[PROVIDED DATA]

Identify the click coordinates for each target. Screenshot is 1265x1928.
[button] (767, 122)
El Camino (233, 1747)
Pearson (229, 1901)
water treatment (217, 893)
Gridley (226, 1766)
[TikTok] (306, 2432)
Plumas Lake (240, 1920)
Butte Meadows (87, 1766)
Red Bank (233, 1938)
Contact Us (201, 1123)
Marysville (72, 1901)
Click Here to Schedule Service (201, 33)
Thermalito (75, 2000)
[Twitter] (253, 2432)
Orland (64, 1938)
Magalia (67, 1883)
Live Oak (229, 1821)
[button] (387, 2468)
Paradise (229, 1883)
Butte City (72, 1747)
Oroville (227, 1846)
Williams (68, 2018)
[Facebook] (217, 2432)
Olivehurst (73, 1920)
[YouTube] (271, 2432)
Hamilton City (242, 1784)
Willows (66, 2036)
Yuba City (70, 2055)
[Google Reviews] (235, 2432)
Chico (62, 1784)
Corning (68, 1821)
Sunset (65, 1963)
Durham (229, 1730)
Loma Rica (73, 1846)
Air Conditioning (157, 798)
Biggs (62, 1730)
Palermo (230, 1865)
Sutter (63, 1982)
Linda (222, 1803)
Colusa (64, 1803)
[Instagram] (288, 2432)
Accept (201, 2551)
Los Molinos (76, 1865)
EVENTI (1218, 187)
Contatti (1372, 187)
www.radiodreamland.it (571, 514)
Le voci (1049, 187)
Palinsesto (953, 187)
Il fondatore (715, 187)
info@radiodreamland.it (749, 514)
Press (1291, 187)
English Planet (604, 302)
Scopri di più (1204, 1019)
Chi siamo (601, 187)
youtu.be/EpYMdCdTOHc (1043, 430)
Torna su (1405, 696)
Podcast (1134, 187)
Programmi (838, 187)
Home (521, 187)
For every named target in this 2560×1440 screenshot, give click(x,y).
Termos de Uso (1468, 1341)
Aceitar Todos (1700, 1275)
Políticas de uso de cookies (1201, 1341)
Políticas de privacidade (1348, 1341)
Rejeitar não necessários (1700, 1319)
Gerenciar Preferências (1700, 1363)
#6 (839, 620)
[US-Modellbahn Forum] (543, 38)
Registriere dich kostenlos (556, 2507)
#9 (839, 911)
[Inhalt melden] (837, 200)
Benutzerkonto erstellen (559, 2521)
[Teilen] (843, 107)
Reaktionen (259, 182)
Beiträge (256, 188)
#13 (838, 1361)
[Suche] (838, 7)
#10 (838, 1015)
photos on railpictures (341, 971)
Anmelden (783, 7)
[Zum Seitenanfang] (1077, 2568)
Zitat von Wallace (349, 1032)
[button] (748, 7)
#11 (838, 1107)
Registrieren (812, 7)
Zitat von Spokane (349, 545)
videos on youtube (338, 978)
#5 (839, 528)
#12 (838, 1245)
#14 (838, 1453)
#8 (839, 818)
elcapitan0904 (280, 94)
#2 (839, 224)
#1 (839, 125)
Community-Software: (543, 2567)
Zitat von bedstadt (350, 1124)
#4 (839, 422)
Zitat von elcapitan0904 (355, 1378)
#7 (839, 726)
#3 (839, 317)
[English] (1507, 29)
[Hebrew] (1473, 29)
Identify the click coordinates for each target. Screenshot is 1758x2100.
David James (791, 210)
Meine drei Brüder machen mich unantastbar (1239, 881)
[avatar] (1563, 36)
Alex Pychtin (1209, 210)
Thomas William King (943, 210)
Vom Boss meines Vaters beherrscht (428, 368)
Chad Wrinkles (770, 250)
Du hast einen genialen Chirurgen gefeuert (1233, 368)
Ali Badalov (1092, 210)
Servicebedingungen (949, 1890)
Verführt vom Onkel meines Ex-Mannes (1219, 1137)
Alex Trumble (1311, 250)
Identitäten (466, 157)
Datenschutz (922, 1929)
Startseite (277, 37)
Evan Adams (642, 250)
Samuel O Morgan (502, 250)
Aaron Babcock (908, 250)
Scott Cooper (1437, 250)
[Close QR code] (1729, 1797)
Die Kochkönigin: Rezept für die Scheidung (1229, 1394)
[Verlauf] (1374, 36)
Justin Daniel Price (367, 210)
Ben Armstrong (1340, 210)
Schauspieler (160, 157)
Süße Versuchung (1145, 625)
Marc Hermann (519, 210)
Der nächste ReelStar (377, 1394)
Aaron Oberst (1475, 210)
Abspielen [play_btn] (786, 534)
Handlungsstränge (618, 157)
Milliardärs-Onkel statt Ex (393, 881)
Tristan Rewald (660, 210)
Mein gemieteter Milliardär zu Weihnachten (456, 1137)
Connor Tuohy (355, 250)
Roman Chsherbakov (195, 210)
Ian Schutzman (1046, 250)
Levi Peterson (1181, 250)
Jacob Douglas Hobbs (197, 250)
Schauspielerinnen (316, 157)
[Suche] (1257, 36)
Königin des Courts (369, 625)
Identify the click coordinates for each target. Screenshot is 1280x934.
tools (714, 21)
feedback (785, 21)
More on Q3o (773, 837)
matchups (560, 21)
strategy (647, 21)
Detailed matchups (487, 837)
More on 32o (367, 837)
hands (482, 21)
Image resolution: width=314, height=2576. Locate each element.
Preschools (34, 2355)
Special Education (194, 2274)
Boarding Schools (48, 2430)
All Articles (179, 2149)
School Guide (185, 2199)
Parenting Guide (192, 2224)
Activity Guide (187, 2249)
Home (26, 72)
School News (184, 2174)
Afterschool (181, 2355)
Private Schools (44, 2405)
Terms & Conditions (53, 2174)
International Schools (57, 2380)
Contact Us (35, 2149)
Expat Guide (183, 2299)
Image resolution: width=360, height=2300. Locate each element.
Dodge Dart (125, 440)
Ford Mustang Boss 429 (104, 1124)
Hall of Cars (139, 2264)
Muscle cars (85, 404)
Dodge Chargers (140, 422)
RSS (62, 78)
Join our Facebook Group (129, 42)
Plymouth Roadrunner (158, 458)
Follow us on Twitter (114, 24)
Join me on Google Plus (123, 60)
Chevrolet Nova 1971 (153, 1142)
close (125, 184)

[/PROVIDED DATA]

EXERCISE INSTRUCTIONS:
Write out exactly the lines above between the line with "Zitat von elcapitan0904 (355, 1378)" and the line with "matchups (560, 21)", inclusive, and nothing beyond them.

RESPONSE FOR THIS EXERCISE:
Zitat von elcapitan0904 (355, 1378)
#7 (839, 726)
#3 (839, 317)
[English] (1507, 29)
[Hebrew] (1473, 29)
Identify the click coordinates for each target. Screenshot is 1758x2100.
David James (791, 210)
Meine drei Brüder machen mich unantastbar (1239, 881)
[avatar] (1563, 36)
Alex Pychtin (1209, 210)
Thomas William King (943, 210)
Vom Boss meines Vaters beherrscht (428, 368)
Chad Wrinkles (770, 250)
Du hast einen genialen Chirurgen gefeuert (1233, 368)
Ali Badalov (1092, 210)
Servicebedingungen (949, 1890)
Verführt vom Onkel meines Ex-Mannes (1219, 1137)
Alex Trumble (1311, 250)
Identitäten (466, 157)
Datenschutz (922, 1929)
Startseite (277, 37)
Evan Adams (642, 250)
Samuel O Morgan (502, 250)
Aaron Babcock (908, 250)
Scott Cooper (1437, 250)
[Close QR code] (1729, 1797)
Die Kochkönigin: Rezept für die Scheidung (1229, 1394)
[Verlauf] (1374, 36)
Justin Daniel Price (367, 210)
Ben Armstrong (1340, 210)
Schauspieler (160, 157)
Süße Versuchung (1145, 625)
Marc Hermann (519, 210)
Der nächste ReelStar (377, 1394)
Aaron Oberst (1475, 210)
Abspielen [play_btn] (786, 534)
Handlungsstränge (618, 157)
Milliardärs-Onkel statt Ex (393, 881)
Tristan Rewald (660, 210)
Mein gemieteter Milliardär zu Weihnachten (456, 1137)
Connor Tuohy (355, 250)
Roman Chsherbakov (195, 210)
Ian Schutzman (1046, 250)
Levi Peterson (1181, 250)
Jacob Douglas Hobbs (197, 250)
Schauspielerinnen (316, 157)
[Suche] (1257, 36)
Königin des Courts (369, 625)
Identify the click coordinates for each target. Screenshot is 1280x934.
tools (714, 21)
feedback (785, 21)
More on Q3o (773, 837)
matchups (560, 21)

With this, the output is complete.